CA Douai, 2e ch. sect. 2, 19 novembre 2013, n° 12-06974

DOUAI

Arrêt

PARTIES

Demandeur :

Coopérative d'Utilisation de Matériel Agricole en Commun de Lentigny

Défendeur :

Legrand (SA), Etablissements Foyatier Frères (SARL)

COMPOSITION DE LA JURIDICTION

Président :

M. Birolleau

Conseillers :

Mmes Valay-Brière, Barbot

Avocats :

Mes Congos, Leduc, Daniel, Levasseur

T. com Boulogne-sur-mer, du 6 juin 2012

6 juin 2012

Le 10 mai 2006, la coopérative d'utilisation de matériel agricole en commun de Lentigny (la Cuma) a acquis auprès de la SARL Etablissements Foyatier Frères (la société Foyatier) un plateau fourrager fabriqué par la société Legrand, moyennant le prix de 6 107 euros.

La Cuma alléguant des dysfonctionnements rendant le plateau inutilisable, deux expertises amiables ont été réalisées entre les parties, les 8 septembre 2008 et 5 décembre 2008 ; ces expertises ont révélé que la remorque était affectée de défauts.

Par acte du 22 décembre 2009, la Cuma a fait assigner la société Legrand et la société Foyatier en résolution de la vente et en remboursement du prix.

Suivant jugement du 6 juin 2012, le Tribunal de commerce de Boulogne-sur-mer a débouté la Cuma de sa demande, considérant que son action était prescrite, et il l'a condamnée à payer aux sociétés Legrand et Foyatier une indemnité procédurale de 1 000 euros chacune.

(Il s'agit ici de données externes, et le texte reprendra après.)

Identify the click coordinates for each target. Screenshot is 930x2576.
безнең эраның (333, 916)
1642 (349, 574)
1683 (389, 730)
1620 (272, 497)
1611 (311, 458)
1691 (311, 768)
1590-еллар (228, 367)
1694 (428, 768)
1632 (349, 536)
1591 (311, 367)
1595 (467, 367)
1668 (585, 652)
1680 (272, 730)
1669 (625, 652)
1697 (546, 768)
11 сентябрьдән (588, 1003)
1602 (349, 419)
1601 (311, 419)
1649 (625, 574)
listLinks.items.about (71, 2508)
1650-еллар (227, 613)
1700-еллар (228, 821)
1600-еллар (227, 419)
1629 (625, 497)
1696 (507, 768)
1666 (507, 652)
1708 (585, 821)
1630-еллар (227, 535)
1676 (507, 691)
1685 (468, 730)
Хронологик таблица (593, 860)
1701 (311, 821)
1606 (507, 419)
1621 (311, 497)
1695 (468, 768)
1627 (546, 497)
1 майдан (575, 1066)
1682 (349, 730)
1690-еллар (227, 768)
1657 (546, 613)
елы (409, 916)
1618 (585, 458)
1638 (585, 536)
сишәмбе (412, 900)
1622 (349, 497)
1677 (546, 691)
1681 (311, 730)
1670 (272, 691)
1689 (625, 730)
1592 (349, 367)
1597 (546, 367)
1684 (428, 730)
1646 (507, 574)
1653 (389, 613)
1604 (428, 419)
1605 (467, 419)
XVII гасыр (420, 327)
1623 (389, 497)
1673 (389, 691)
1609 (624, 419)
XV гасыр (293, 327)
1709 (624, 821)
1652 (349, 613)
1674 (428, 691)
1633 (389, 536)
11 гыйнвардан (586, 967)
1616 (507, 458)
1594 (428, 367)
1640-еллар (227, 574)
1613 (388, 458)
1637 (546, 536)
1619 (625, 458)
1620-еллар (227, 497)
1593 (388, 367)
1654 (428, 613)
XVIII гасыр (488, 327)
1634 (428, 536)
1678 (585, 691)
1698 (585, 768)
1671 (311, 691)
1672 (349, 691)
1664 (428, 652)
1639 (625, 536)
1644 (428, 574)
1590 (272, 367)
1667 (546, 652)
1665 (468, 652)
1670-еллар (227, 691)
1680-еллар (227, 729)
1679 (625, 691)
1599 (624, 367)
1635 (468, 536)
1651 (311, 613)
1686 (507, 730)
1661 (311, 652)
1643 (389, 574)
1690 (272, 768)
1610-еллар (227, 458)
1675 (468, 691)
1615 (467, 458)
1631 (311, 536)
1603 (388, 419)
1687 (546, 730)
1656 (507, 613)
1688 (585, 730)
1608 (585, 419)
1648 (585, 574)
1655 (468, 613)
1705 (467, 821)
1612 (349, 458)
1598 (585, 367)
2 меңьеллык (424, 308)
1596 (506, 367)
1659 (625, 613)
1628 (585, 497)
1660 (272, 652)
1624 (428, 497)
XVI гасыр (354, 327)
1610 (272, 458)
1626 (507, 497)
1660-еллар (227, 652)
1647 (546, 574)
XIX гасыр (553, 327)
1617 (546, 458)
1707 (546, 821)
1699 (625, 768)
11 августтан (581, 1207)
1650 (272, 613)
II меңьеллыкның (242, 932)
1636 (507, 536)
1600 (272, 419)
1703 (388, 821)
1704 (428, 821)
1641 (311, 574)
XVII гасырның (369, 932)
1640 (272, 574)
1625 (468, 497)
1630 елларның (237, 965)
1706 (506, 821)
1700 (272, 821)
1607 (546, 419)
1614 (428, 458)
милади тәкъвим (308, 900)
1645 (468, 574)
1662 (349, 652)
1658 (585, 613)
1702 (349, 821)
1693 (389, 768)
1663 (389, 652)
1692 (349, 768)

La Cuma a interjeté appel dudit jugement le 12 novembre 2012 à l'encontre des sociétés Legrand et Foyatier.

PRETENTIONS DES PARTIES :

Aux termes de ses dernières conclusions signifiées le 16 septembre 2013, la Cuma demande à la cour de :

dire son appel recevable et fondé,

y faisant droit, prononcer la résolution de la vente,

en tout état de cause, constatant la reconnaissance par le fabricant de vices affectant le matériel livré, condamner la société Foyatier au paiement des sommes suivantes :

6 107,97 euros,

3 000 euros de dommages et intérêts,

2 000 euros sur le fondement de l'article 700 du Code de procédure civile,

très subsidiairement : ordonner avant dire droit une expertise technique.

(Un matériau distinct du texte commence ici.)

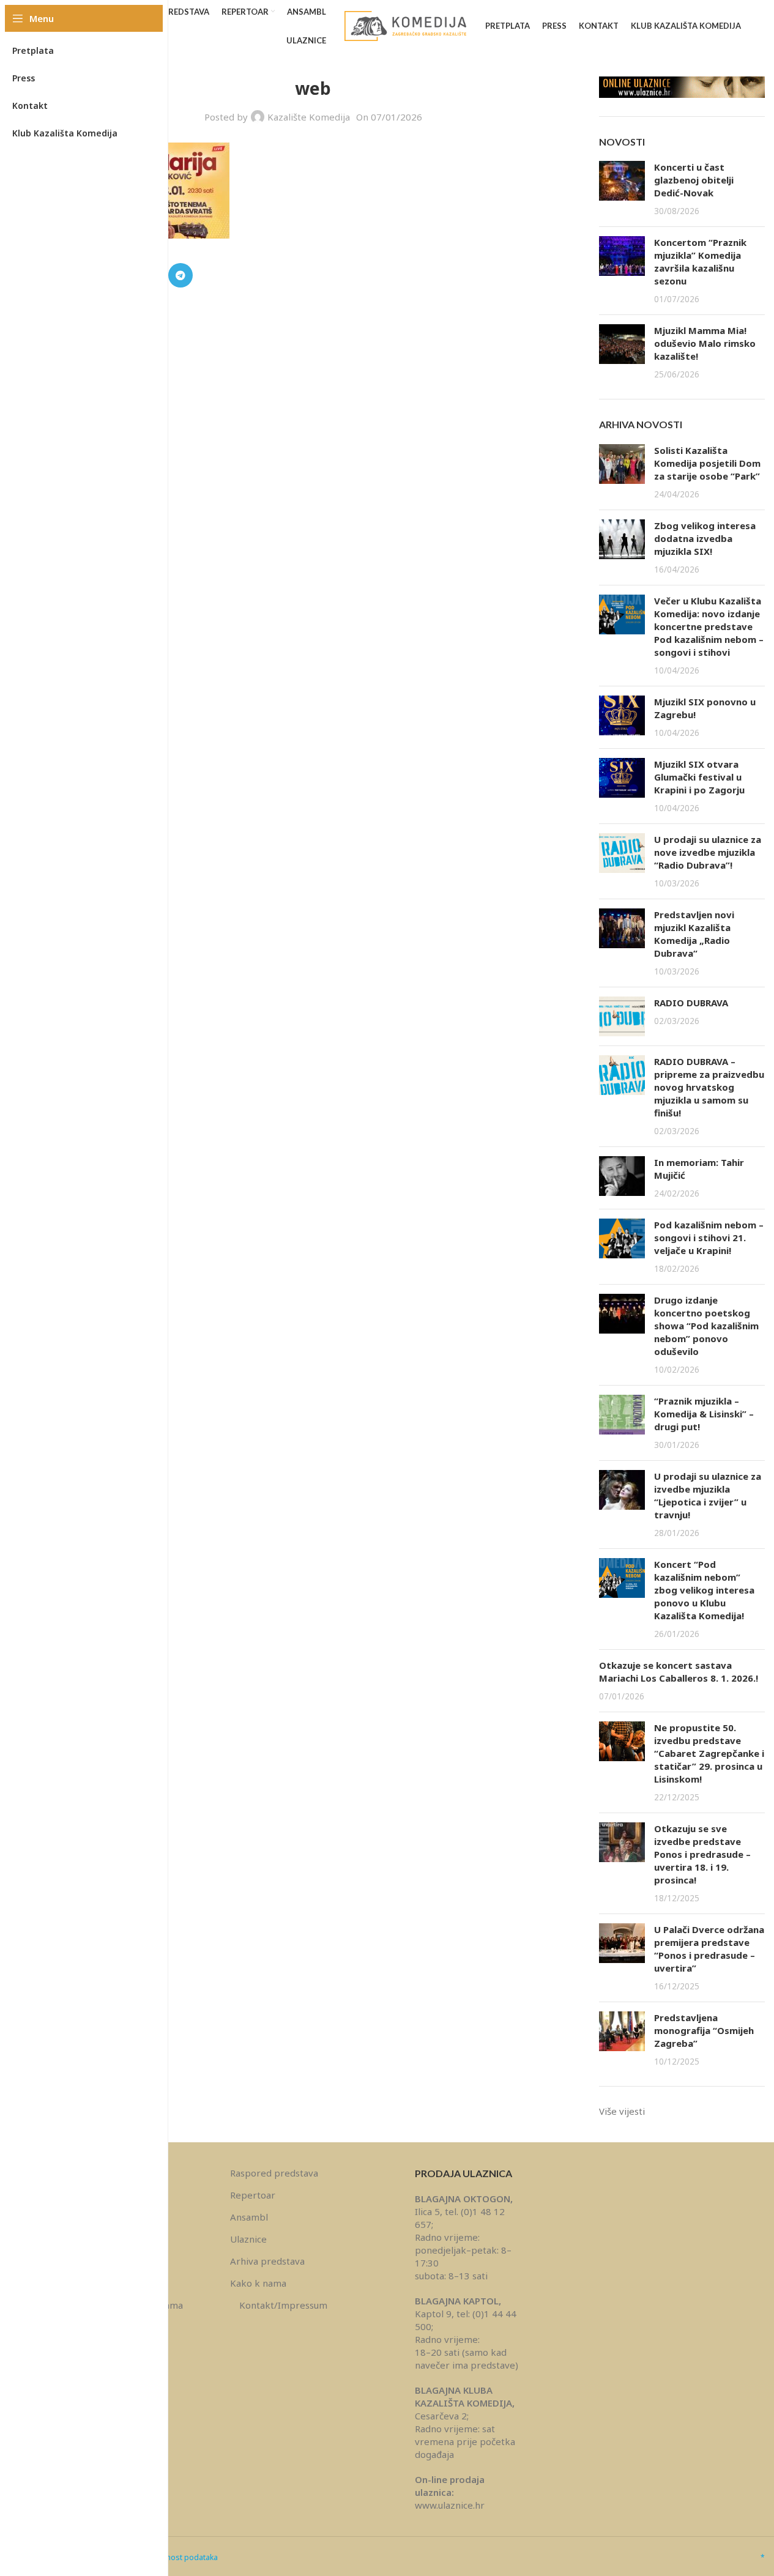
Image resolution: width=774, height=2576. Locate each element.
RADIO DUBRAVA (691, 1003)
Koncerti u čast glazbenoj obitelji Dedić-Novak (694, 180)
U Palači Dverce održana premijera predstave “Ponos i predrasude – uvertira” (709, 1948)
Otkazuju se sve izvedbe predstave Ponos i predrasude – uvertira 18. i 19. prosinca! (702, 1854)
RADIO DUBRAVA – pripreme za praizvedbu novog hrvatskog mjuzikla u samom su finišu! (709, 1087)
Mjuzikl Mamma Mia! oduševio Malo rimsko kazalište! (705, 343)
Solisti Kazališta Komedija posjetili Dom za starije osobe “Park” (707, 463)
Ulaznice (248, 2239)
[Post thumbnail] (622, 189)
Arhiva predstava (267, 2261)
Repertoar (252, 2195)
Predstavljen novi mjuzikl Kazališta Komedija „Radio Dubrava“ (694, 933)
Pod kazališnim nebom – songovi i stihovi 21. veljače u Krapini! (709, 1237)
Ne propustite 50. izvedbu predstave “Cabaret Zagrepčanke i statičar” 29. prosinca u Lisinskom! (709, 1753)
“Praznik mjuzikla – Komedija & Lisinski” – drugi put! (704, 1414)
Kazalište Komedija (308, 117)
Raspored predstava (274, 2173)
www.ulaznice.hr (450, 2505)
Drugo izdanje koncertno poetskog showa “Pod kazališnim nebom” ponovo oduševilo (706, 1325)
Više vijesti (622, 2111)
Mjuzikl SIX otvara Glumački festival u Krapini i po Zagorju (699, 777)
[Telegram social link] (180, 275)
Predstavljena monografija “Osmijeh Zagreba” (704, 2030)
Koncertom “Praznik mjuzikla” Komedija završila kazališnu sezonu (700, 261)
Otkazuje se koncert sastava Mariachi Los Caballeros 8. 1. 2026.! (678, 1671)
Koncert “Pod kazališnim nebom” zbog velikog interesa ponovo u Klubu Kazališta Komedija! (704, 1590)
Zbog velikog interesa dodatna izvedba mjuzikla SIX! (705, 538)
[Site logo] (405, 25)
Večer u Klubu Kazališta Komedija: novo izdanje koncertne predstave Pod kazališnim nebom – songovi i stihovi (709, 626)
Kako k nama (258, 2283)
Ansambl (249, 2217)
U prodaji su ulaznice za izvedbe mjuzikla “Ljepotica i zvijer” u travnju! (707, 1495)
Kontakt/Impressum (283, 2305)
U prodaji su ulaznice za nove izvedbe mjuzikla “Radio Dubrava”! (707, 852)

Elle fait valoir que l'expertise amiable de 2008 a révélé l'existence de dommages dont l'ampleur excluait la réparation et rendait la remorque impropre à son utilisation et dangereuse pour un usage sur la voie publique ; qu'en vertu de l'article 1184 du Code civil, elle est en droit de demander la résolution de la vente pour manquement de la société Foyatier à son obligation de délivrance, en raison du défaut de conformité du matériel vendu à l'usage auquel il était destiné ; qu'en tout état de cause, le fabricant, la société Legrand, et le vendeur, la société Foyatier, n'ont jamais contesté les défauts de la chose vendue, et la société venderesse n'a jamais pu obtenir la délivrance d'un certificat des mines en raison du défaut de conformité du matériel vendu ; qu'à défaut de ce certificat, le matériel ne peut être utilisé sur la route et n'a aucune utilité.

La Cuma demande donc le montant du prix d'acquisition du matériel, ainsi qu'une somme de 3 000 euros correspondant au préjudice lié à l'impossibilité de disposer de la remorque et au temps passé à tenter d'obtenir sa réparation.

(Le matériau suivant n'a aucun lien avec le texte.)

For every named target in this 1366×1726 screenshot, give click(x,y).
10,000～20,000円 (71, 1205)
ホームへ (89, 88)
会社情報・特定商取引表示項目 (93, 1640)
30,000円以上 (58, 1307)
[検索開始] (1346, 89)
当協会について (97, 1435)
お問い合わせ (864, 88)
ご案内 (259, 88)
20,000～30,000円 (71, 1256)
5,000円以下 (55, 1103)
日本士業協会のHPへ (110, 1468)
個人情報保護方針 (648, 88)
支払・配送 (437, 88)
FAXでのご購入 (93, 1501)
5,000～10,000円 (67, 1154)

Subsidiairement, elle indique que le fabricant et le vendeur ayant reconnu les vices affectant le matériel, la prescription ne peut lui être opposée.

Aux termes de ses conclusions signifiées le 17 avril 2013, la société Legrand demande à la cour de :

confirmer le jugement entrepris,

y ajoutant, condamner la Cuma à lui payer une somme de 2 500 euros sur le fondement de l'article 700 du Code de procédure civile, ainsi que les dépens de première instance et d'appel.

Elle fait valoir que la Cuma a engagé une action sur le fondement des articles 1184 et suivants du Code civil, alors qu'elle invoque l'existence de vices cachés ; qu'ainsi, l'action engagée n'est pas une action en non-conformité, laquelle n'est en tout état de cause pas étayée, mais une action en garantie des vices cachés fondée sur les articles 1641 et suivants du Code civil ; que cette action devait donc être engagée dans les deux années à compter de la découverte du vice, ce qui n'est pas le cas en l'espèce.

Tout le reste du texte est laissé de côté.